Embedding within the page itself (in-line CSS) is a poor choice, because using an external css file allows the browser to take advantage of caching, and in addition, you only need to write it out once site-wide, versus for every page.


----------



## Commiecomrade (Nov 24, 2010)

I have the basic architecture of the site up.

Here's the main page link: http://rnproductions.byethost31.com/main.html

Here's my code for the main page:

```
<html>
<body style="background-color:black">
<p>
<h1 style="font-family:arial;color:white">Welcome to Runic North Productions.</h1>
<a href="casting.html">Casting</a> <br>
<a href="locations.html">Locations</a> <br>
<a href="script.html">Script</a> <br>
<a href="props.html">List of Props</a> <br>
<a href="forum.html">Forum</a> <br>
</p>
<p>Contact: rnproductions@gmail.com</p>
</body>
</html>
```
I'm still stumped as to how one would format the thing, with borders and title pictures, and such. If I knew how to place text in boxes in places, and align pictures correctly, then I'd be set, I think.


----------



## Leafblower29 (Nov 24, 2010)

I'm not saying you shouldn't make a website but it's just one of those things you shouldn't do if you don't know how.

But if you want a good program to help I'd reccomend DreamWeaver. If you don't want to pay for it (because you don't steal right?) then use KompoZer which is free and open source.


----------



## Commiecomrade (Nov 26, 2010)

Well, the site is pretty much up for now. (http://rnproductions.byethost31.com/Front.html) I have to create a forum for it, though.

I'm going to use phpBB for the forum.
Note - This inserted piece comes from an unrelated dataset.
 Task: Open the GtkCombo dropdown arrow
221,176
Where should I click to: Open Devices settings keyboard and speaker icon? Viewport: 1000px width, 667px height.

Now, will I have to get a whole new domain, or can phpBB run in a part of the site itself?

EDIT: Nevermind, the forums are up!

Thanks to all who helped me out; to be cliched, I couldn't have done it without you.


----------



## jayhusky (Dec 7, 2010)

I can't remember the exact timeframe for NecroPosting on a thread so forgive me on this.

However, assuming your "front.html" webpage is the first page you want people to go to, rename it to index.html (make sure you change all the links that point to front.html) this will then remove the "index of /" page you see when you visit the website.


----------



## Jude (Dec 7, 2010)

Commiecomrade said:


> Well, the site is pretty much up for now. (http://rnproductions.byethost31.com/Front.html) I have to create a forum for it, though.
> 
> I'm going to use phpBB for the forum. Now, will I have to get a whole new domain, or can phpBB run in a part of the site itself?
> 
> ...


 
Holy shit what the fuck. How the hell did you manage to create a website that functional and professional looking in two days?


----------



## Icky (Dec 7, 2010)

DrumFur said:


> Holy shit what the fuck. How the hell did you manage to create a website that functional and professional looking in two days?


 
Yeah, FA still hasn't managed it. 

:3


----------



## Shaui (Dec 9, 2010)

You could always try angelfire and their sitebuilder, it's pretty okay for a free service.


----------



## Aden (Dec 10, 2010)

DrumFur said:


> Holy shit what the fuck. How the hell did you manage to create a website that functional and professional looking in two days?


 
Looks like a few templates I've seen.


----------



## LLiz (Dec 10, 2010)

Commiecomrade said:


> Hi, I've decided to make a website for my amateur movie production "company". I got a site host; Byet. I made the website, and got a domain name. Now what?
> 
> I think I have to get HTML or PHP and FTP, but I'm not sure. I thought I knew what I was doing, but, you know how things go...
> 
> ...


 
You're in for a LOT of fun. 

I seriously recommend the Microsoft ASP.net platform, they supply EXCELLENT development tools with brilliant video tutorials. 
You can get Visual Web Developer Express Edition for the hefty price of $0 (including tax). 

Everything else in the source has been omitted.